Instructions for the task
Rewrite the rows between the lines holding "Click the 'Twist" and "click(338, 165)", inclusive, keeping each request unchanged. Shift every coordinate in the answers by adding 15 to it.

*** Task input

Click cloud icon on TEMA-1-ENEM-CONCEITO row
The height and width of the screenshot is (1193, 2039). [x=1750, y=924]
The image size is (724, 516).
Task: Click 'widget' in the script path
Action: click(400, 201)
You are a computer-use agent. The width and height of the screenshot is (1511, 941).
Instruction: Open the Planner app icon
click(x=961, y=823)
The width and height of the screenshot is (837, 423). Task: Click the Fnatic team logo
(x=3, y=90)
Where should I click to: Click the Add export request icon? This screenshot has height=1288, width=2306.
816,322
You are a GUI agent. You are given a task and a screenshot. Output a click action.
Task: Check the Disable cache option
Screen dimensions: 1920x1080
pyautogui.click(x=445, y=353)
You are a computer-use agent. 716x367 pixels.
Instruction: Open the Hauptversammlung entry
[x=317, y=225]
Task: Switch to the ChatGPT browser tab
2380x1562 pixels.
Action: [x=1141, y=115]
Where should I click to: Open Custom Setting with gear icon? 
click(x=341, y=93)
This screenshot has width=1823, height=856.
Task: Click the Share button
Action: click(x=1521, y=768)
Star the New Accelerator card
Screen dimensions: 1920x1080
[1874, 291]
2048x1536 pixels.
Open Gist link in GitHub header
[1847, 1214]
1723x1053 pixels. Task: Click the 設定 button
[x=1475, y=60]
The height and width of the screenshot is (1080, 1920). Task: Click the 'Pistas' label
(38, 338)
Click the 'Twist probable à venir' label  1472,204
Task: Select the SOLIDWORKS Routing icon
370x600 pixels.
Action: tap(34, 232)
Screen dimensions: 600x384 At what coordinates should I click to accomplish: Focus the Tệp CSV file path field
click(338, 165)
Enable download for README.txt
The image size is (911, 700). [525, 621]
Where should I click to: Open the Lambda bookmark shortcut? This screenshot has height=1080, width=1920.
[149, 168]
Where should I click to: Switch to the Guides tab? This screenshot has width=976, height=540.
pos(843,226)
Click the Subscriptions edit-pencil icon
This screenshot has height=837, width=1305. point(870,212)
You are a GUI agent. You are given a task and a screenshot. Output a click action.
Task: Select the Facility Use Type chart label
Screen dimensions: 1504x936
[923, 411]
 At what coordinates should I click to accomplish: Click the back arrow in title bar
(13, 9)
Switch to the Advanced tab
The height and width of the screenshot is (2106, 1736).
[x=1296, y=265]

******

Answer to the exercise
Click the 'Twist probable à venir' label  1487,219
Task: Select the SOLIDWORKS Routing icon
370x600 pixels.
Action: tap(49, 247)
Screen dimensions: 600x384 At what coordinates should I click to accomplish: Focus the Tệp CSV file path field
click(353, 180)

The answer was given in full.